= REQUIREMENT =
The part to set down runs from the first line of the data below through the line with "The image size is (1315, 728).", inclusive; write it exactly and leave out the pictures.

┌──

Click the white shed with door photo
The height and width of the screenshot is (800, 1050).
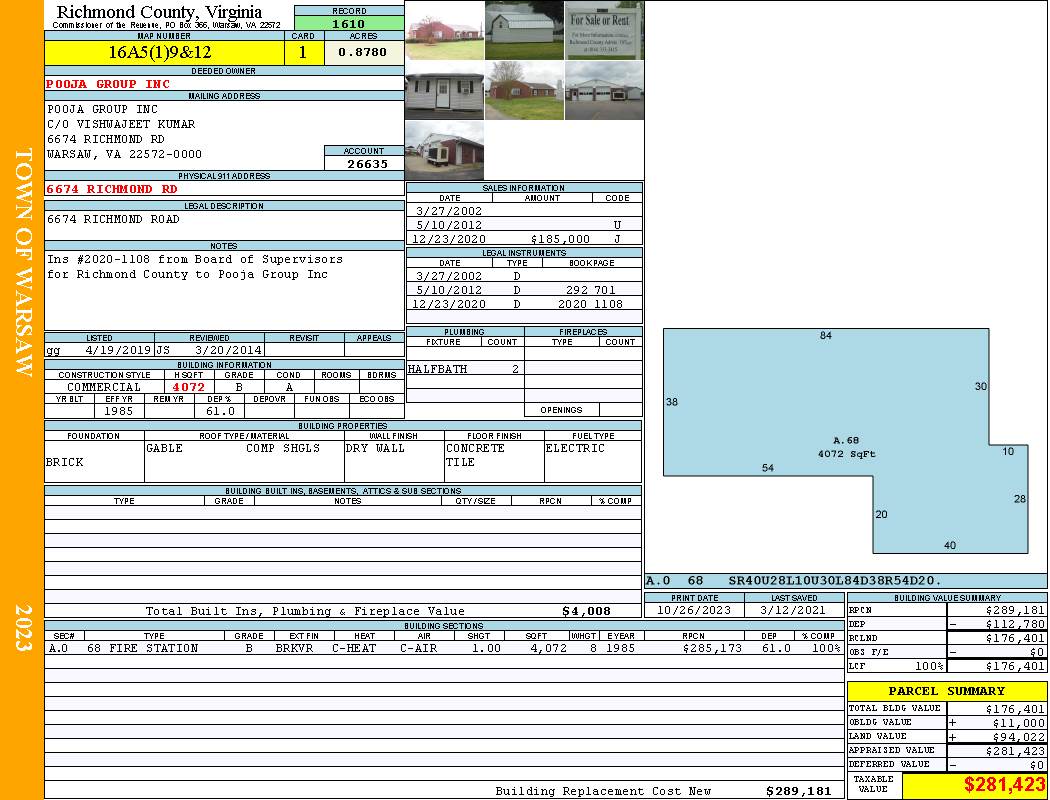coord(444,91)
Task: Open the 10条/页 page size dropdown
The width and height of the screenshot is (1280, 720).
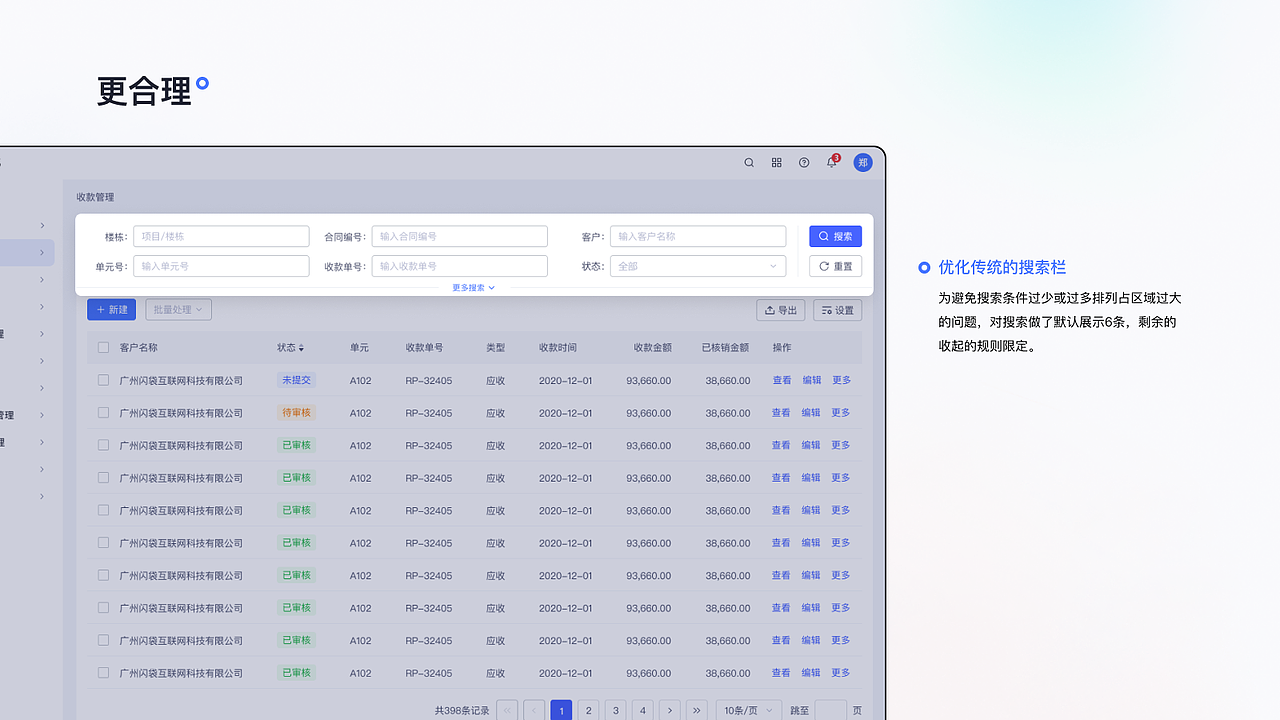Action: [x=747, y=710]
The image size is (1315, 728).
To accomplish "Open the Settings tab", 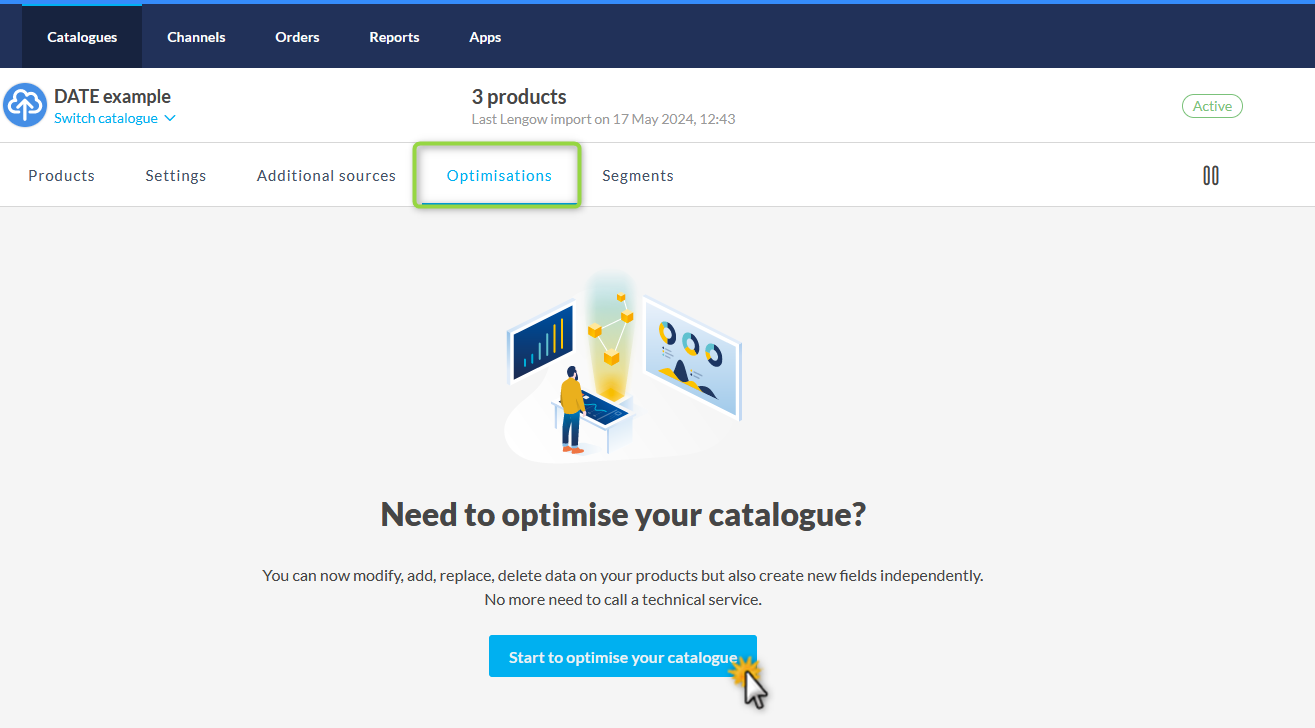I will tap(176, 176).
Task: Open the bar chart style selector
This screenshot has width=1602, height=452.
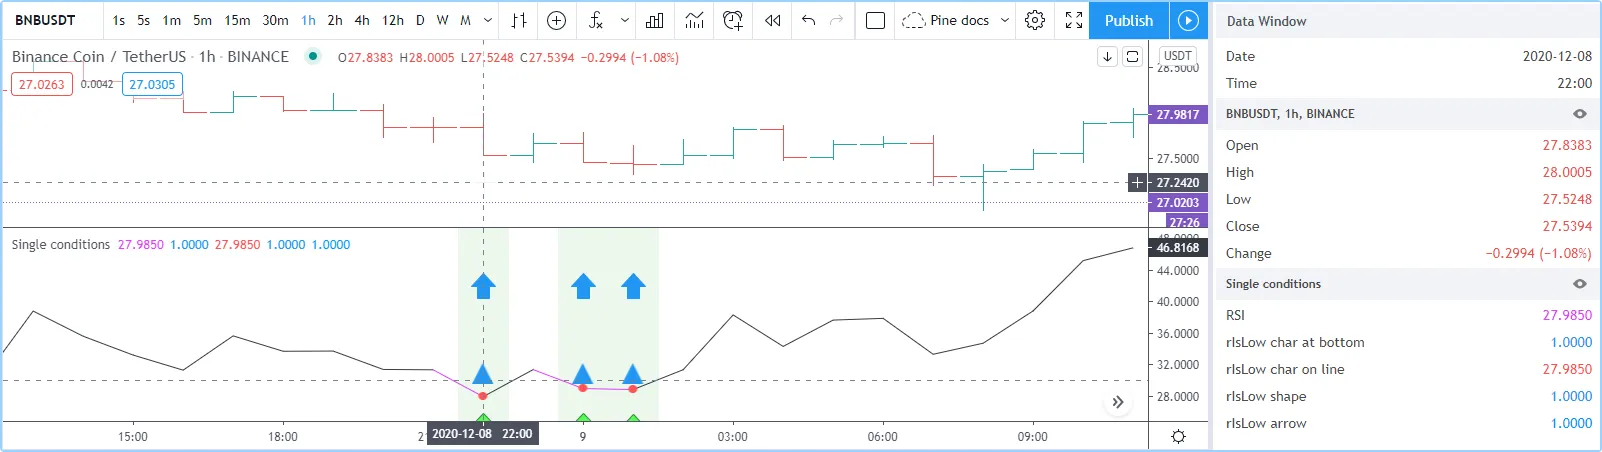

└──

= RESPONSE TO THE TASK =
Click the white shed with door photo
The height and width of the screenshot is (800, 1050).
coord(444,91)
Task: Open the 10条/页 page size dropdown
The width and height of the screenshot is (1280, 720).
Action: [x=747, y=710]
The image size is (1315, 728).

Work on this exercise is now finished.